Ramon Vinyes (Berga, 1882 -
Barcelona, 1952). Dramaturgo, narrador, poeta, periodista, crítico y editor. Su
vida transcurre entre Barcelona y Barranquilla, Colombia.
En Colombia es considerado una
figura esencial en el desarrollo cultural del país, por su labor de
dinamización cultural, principalmente al frente de la revista Voces
(1917-1920). Reúne a su alrededor a figuras tan importantes como Julio Gómez de
Castro, León de Grieff, Vicente Huidobro, Germán Vargas y Gabriel García
Márquez, que le homenajea en su novela Cien años de soledad, donde aparece con
el nombre de "sabio catalán", "el hombre que lo había leído
todo".
En Catalunya estrena una veintena
de obras teatrales, como Al florir els pomers (1910), Qui no és amb mi...

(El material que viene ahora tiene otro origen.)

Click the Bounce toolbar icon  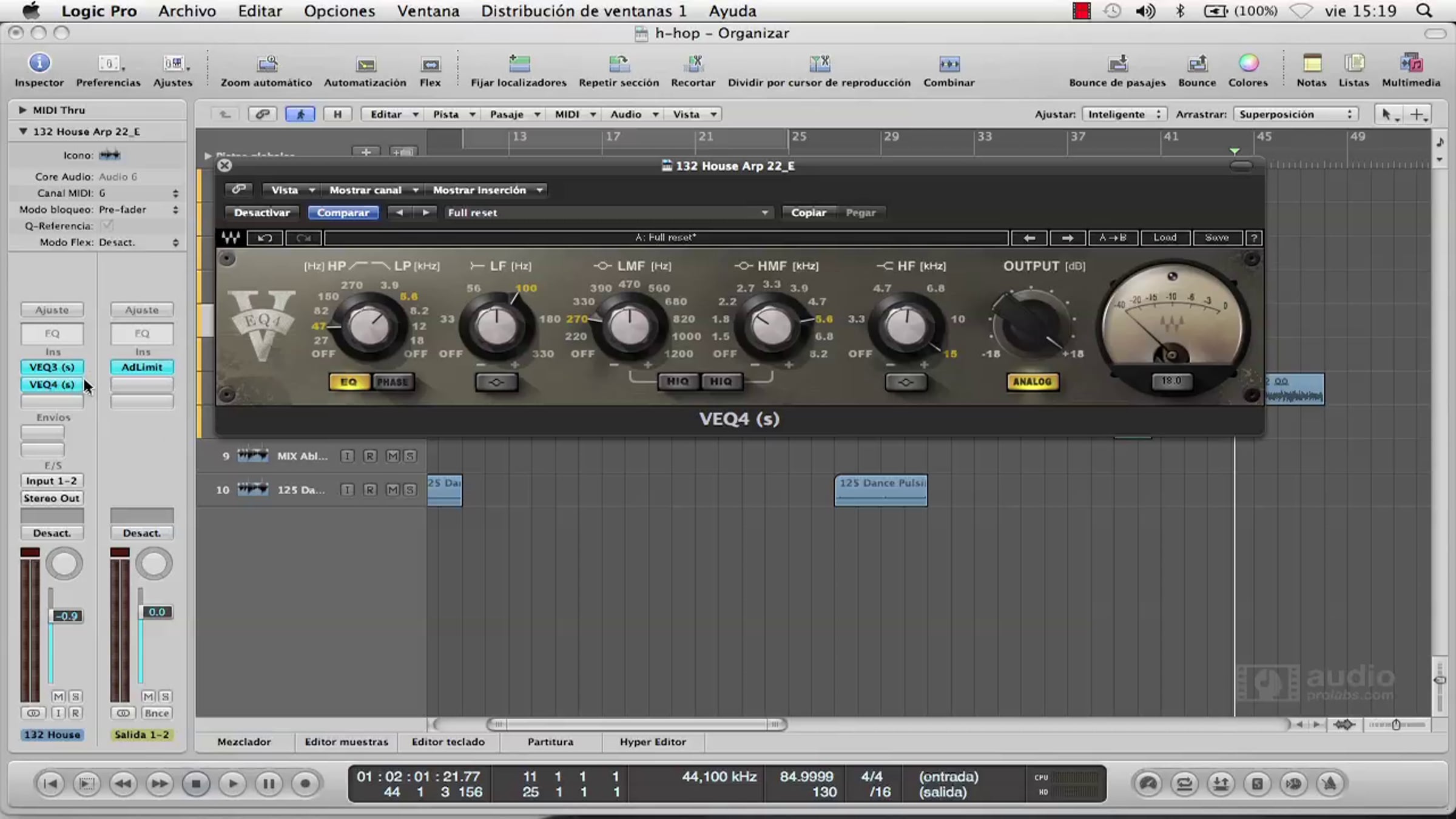click(1197, 64)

(1929), Peter's Bar (1930) y Comiats a trenc d'alba (1938), y publica la
recopilación de prosa poética L'ardenta cavalcada (1909). Se mantiene muy
activo como crítico, teorizador y polemista teatral, y defiende un teatro
moderno y comprometido con su tiempo. Colabora en los principales periódicos de
Barcelona, donde publica crítica literaria, narraciones y poemas propios.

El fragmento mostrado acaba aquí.